Now the claim's real content, honestly bounded. The contrast class's hypothesis space is chain rules up to a length bound, a space exponential in that bound; the Neural-LP and DRUM line avoids materializing it (Neural-LP by recurrent attention over relation operators, DRUM by a low-rank factorization of the rule-confidence tensor), and pays for the escape with chain-only rule shapes, a hard length cap, and weak systematic generalization, which is the line's acknowledged wall; NTP is the member that literally enumerates proof paths [2]. At 25 templates, this toy simply materializes the space those systems deliberately factorize; nothing else would be honest to admit. What the desk verifies is therefore the recovery mechanism: gradient descent through the kernel's own softmin/softmax algebra concentrates a router on the planted rule and decodes it exactly. What C2 claims at scale is stronger and remains unproven here: search-free induction, routing over structured template spaces too large to enumerate, with the kernel's algebra replacing the enumeration. The matrix's synthetic-ontology experiments, with controllable depth, branching, and noise, are where that clause gets graded.

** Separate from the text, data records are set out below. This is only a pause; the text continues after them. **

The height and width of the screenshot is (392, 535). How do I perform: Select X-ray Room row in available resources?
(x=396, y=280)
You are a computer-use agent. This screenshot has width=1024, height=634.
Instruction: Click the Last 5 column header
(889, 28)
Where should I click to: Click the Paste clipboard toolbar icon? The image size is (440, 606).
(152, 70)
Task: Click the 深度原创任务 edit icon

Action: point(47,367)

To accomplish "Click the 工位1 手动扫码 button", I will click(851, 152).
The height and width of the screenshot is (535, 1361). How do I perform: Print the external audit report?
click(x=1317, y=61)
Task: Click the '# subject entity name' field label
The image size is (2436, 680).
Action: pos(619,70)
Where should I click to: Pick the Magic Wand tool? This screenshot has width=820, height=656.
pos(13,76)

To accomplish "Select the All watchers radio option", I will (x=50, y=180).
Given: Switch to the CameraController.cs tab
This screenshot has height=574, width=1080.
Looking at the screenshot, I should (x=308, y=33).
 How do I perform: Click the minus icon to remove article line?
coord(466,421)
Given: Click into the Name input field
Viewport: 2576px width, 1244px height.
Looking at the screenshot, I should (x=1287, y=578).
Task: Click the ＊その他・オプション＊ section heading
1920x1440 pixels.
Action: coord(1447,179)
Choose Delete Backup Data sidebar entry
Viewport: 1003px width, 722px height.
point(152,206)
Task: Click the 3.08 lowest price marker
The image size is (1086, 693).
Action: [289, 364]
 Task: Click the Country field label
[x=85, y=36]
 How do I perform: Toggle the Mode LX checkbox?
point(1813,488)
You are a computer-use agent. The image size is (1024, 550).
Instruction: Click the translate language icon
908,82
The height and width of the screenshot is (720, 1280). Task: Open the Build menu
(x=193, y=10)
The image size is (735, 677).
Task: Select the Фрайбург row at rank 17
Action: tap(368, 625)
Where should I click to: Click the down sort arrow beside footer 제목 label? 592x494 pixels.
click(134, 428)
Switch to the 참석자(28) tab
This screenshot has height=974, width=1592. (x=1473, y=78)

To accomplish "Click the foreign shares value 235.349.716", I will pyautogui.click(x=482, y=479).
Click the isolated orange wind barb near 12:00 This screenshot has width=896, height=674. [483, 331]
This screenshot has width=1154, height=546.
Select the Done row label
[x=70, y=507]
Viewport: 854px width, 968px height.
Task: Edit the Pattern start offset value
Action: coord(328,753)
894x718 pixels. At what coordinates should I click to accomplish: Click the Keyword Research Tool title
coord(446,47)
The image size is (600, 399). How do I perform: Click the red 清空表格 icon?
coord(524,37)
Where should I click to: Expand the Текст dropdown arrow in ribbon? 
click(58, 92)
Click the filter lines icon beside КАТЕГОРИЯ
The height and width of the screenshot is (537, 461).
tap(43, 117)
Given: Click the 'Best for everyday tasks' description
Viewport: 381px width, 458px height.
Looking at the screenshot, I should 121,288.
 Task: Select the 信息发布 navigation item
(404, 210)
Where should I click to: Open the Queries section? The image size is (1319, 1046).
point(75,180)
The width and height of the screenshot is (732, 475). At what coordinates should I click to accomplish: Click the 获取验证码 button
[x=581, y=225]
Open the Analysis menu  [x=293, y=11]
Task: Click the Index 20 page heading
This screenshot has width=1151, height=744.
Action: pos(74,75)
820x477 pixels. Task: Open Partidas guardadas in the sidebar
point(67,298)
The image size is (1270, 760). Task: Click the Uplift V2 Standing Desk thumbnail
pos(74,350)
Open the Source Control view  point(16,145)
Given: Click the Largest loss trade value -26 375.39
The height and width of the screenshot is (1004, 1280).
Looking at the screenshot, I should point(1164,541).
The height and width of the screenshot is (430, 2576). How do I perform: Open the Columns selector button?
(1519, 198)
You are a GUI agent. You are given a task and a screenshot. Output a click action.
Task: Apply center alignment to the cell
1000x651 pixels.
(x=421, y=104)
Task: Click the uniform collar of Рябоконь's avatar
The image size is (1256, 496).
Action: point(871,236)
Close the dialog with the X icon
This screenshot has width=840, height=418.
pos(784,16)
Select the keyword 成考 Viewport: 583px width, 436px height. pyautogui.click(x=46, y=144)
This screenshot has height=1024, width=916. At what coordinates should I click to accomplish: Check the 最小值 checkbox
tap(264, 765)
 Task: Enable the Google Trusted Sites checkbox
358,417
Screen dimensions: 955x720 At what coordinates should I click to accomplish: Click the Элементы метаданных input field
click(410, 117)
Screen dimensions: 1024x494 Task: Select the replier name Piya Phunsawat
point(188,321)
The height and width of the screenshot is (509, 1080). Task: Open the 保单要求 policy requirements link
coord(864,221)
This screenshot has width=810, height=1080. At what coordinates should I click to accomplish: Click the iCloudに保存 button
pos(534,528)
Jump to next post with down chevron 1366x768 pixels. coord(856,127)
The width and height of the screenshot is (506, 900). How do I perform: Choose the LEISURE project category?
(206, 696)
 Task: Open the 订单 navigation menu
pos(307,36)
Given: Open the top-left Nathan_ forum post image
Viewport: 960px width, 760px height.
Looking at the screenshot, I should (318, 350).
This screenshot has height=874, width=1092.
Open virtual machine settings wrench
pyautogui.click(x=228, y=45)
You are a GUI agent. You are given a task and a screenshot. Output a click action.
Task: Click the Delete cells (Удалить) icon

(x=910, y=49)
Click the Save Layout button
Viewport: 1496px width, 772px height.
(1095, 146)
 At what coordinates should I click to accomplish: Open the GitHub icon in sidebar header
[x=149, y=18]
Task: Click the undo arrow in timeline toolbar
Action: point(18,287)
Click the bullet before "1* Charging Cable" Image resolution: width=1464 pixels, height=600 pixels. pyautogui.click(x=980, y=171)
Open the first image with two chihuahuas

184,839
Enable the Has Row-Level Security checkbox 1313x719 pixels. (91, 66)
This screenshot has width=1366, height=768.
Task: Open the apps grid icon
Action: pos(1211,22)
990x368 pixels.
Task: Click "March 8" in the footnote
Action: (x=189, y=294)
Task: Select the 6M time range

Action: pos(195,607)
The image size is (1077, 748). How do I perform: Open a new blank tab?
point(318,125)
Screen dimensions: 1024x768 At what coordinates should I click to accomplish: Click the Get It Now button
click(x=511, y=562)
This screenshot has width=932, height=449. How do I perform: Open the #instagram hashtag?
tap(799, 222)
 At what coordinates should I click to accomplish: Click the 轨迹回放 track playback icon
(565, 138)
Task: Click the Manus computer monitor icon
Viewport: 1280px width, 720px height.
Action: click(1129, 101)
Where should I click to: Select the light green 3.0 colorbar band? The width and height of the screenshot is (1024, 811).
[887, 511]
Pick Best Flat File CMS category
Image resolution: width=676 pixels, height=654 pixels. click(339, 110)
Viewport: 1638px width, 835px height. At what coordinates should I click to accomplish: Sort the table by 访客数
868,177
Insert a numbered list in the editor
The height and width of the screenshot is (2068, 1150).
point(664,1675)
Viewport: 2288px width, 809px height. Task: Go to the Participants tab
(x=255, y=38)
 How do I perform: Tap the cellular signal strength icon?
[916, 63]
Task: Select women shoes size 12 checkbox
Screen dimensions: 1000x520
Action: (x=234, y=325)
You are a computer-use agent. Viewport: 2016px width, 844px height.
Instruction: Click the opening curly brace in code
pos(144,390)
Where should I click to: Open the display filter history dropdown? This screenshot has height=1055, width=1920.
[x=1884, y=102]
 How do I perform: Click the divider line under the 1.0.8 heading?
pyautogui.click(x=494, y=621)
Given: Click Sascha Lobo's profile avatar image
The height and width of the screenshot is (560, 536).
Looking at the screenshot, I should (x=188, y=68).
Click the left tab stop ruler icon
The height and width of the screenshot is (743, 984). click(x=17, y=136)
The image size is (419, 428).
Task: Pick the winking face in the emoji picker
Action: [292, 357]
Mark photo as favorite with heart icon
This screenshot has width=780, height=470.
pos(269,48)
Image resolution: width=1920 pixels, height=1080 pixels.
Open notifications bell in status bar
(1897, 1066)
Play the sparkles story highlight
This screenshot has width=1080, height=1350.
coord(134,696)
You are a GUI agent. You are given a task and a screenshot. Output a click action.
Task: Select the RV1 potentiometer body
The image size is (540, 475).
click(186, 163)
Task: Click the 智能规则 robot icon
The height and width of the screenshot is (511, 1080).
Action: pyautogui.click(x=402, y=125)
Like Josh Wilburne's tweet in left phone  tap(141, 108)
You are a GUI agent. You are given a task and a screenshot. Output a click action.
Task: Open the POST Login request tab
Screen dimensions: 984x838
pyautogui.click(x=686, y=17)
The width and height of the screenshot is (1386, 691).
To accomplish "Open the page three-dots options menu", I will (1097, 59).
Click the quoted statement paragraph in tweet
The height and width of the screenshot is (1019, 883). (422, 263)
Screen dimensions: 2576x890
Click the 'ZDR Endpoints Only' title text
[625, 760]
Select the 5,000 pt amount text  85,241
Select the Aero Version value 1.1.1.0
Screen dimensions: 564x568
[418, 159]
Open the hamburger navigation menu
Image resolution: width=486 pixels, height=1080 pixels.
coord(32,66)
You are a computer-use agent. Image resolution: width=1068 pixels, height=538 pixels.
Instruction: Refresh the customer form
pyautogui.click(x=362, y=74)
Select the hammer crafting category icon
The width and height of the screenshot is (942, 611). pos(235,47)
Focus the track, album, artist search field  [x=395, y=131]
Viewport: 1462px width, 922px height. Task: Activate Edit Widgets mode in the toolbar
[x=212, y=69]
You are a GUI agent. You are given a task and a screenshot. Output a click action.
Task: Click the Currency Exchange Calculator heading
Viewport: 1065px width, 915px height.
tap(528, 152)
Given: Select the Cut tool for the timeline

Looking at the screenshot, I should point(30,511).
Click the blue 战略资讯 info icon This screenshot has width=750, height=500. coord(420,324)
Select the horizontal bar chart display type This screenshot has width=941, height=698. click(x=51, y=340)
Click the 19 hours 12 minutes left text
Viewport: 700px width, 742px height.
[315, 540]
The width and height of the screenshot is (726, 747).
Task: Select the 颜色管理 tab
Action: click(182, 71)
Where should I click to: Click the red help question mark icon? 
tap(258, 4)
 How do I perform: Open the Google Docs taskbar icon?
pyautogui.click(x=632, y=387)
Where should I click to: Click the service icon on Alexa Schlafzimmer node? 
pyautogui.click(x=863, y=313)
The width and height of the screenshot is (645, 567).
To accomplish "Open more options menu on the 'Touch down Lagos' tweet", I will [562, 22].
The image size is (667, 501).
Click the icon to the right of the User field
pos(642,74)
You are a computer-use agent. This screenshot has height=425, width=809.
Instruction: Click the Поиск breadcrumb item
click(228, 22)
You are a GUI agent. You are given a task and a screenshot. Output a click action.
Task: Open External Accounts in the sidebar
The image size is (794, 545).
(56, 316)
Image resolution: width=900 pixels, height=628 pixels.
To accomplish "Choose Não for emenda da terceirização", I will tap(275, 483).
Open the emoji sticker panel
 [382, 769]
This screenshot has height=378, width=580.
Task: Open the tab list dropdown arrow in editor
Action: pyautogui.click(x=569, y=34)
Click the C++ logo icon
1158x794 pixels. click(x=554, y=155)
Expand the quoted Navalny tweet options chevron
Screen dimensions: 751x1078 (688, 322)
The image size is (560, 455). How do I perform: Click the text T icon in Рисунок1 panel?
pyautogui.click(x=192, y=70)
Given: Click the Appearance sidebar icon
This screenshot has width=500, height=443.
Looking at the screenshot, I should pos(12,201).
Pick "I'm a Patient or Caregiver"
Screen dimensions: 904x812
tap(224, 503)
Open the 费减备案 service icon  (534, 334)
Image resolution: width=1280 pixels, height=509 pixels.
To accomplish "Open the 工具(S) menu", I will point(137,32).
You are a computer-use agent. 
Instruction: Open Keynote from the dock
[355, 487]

C3 and C8: the soundness pair

Two claims anchor the program's identity, and it is worth saying why before reading their numbers. Strip C3 and C8 away and SATORI is one more neural query answerer with an attention map; keep them and it is a reasoner that learned: whatever the neural half does, the crisp limit is a classical closure (C8) and the derivation record is a checkable proof (C3). These are the symbolic pillar's guarantees, the ones the neural pillar is being asked to keep. They are also, not coincidentally, the cheapest rows of the matrix to grade at toy scale, for one structural reason: oracles exist, because this series built them. Volume 1's forward chainer computes the exact Horn closure, Volume 2's completion algorithm computes the exact EL closure, and Part I's justifications.py enumerates every minimal justification by Reiter's hitting-set tree. A claim is exactly as cheap to verify as its ground truth is to compute, and for these two the ground truth is a solved problem at thirteen entities.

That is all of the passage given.